(Entries for locating text and elements)

## begin

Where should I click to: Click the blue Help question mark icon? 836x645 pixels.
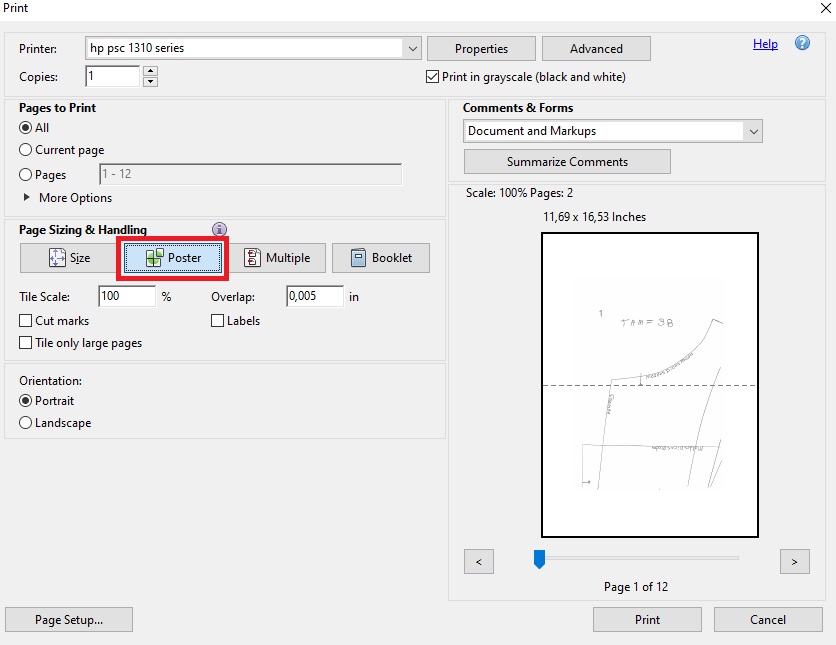802,44
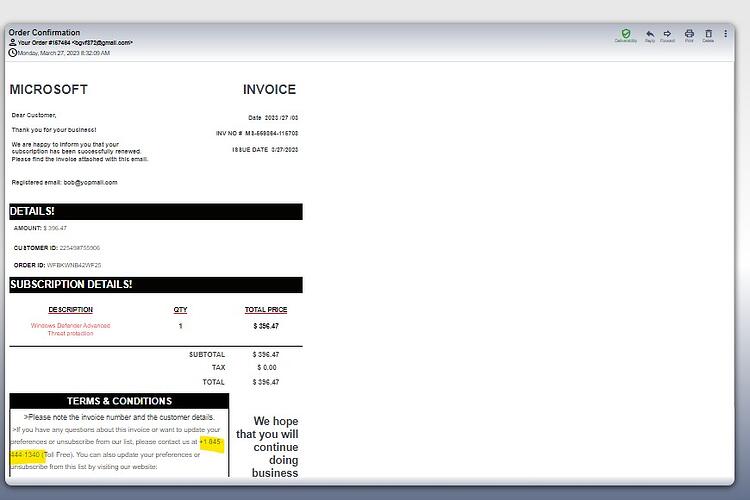This screenshot has height=500, width=750.
Task: Click the SUBSCRIPTION DETAILS! header bar
Action: pos(156,285)
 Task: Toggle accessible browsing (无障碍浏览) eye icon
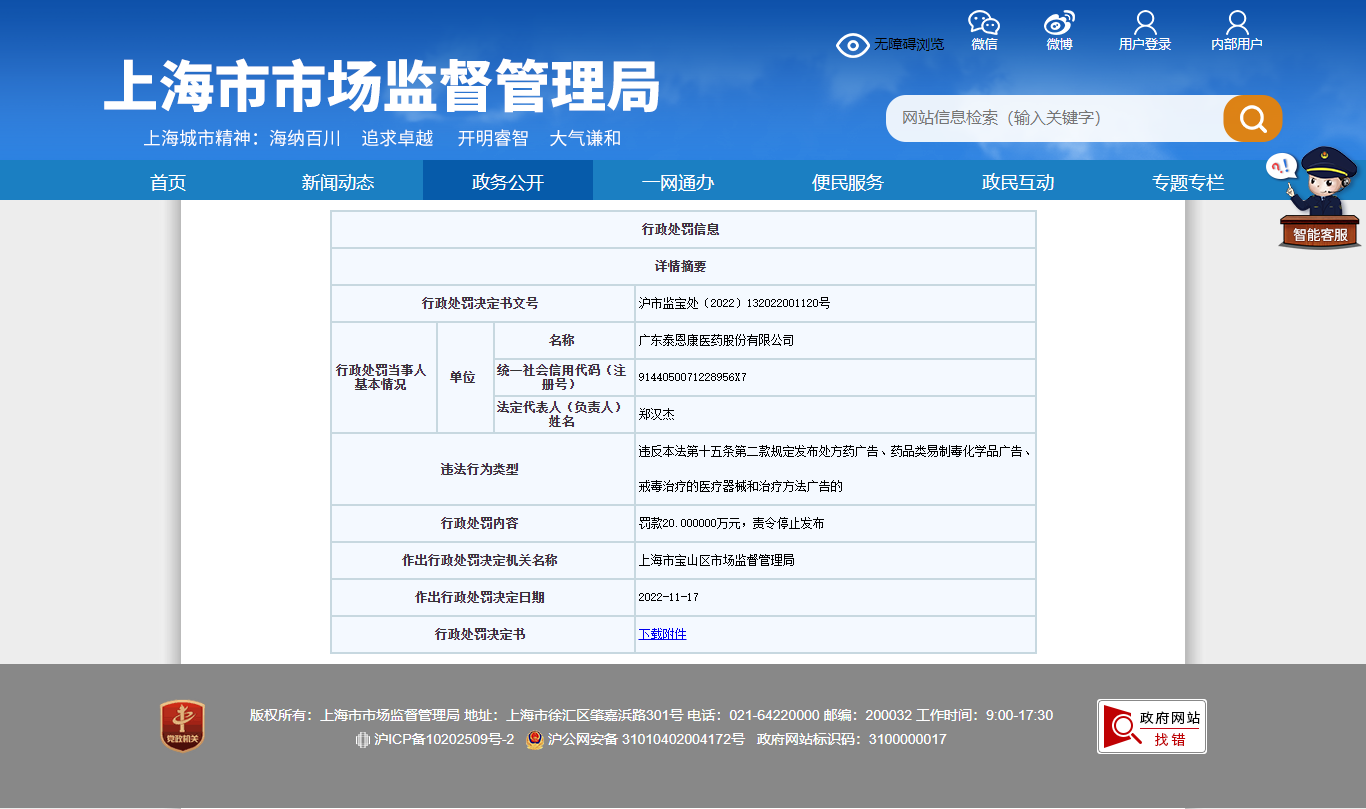click(852, 45)
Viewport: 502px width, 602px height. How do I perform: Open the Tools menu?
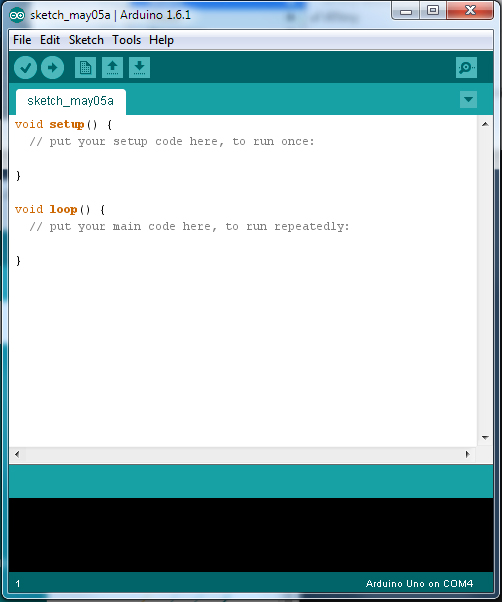coord(126,40)
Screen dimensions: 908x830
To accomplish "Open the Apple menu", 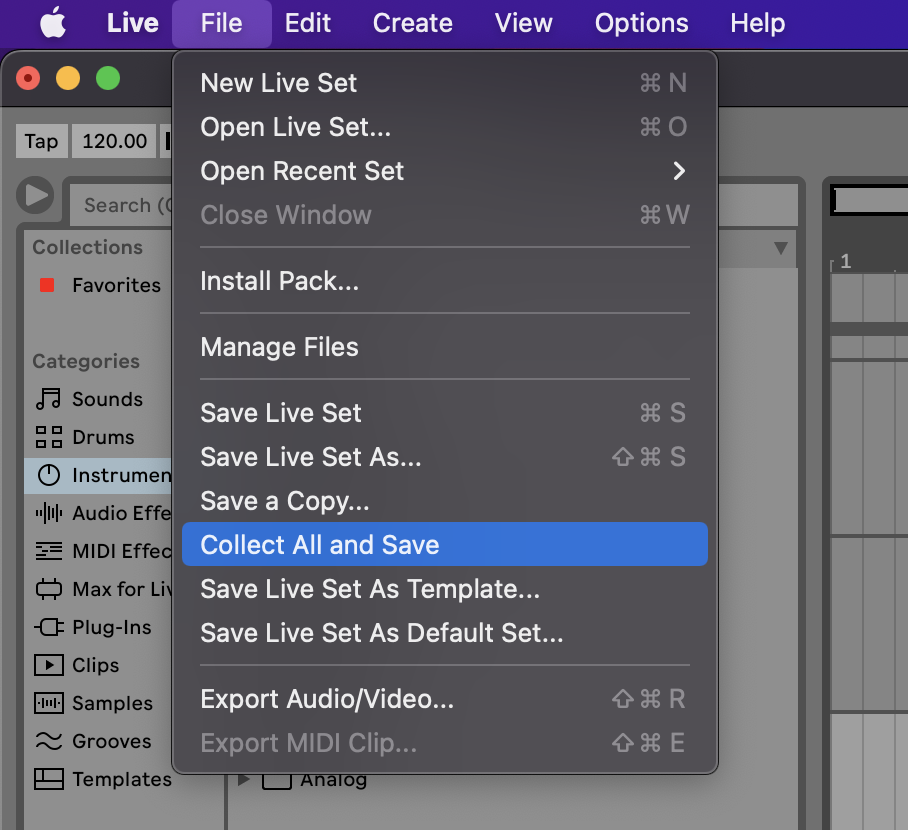I will pyautogui.click(x=53, y=23).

## end

> [EXERCISE DIRECTIONS]
Rewrite the listing, starting with its first line and going on through the line with "click(852, 45)". Replace "icon" with "symbol", change nothing else, and leave the pictures out.

> [TASK RESULT]
Where should I click to: Click the blue Help question mark symbol? 836x645 pixels.
802,44
This screenshot has height=500, width=750.
Task: Click the SUBSCRIPTION DETAILS! header bar
Action: pos(156,285)
 Task: Toggle accessible browsing (无障碍浏览) eye symbol
click(852, 45)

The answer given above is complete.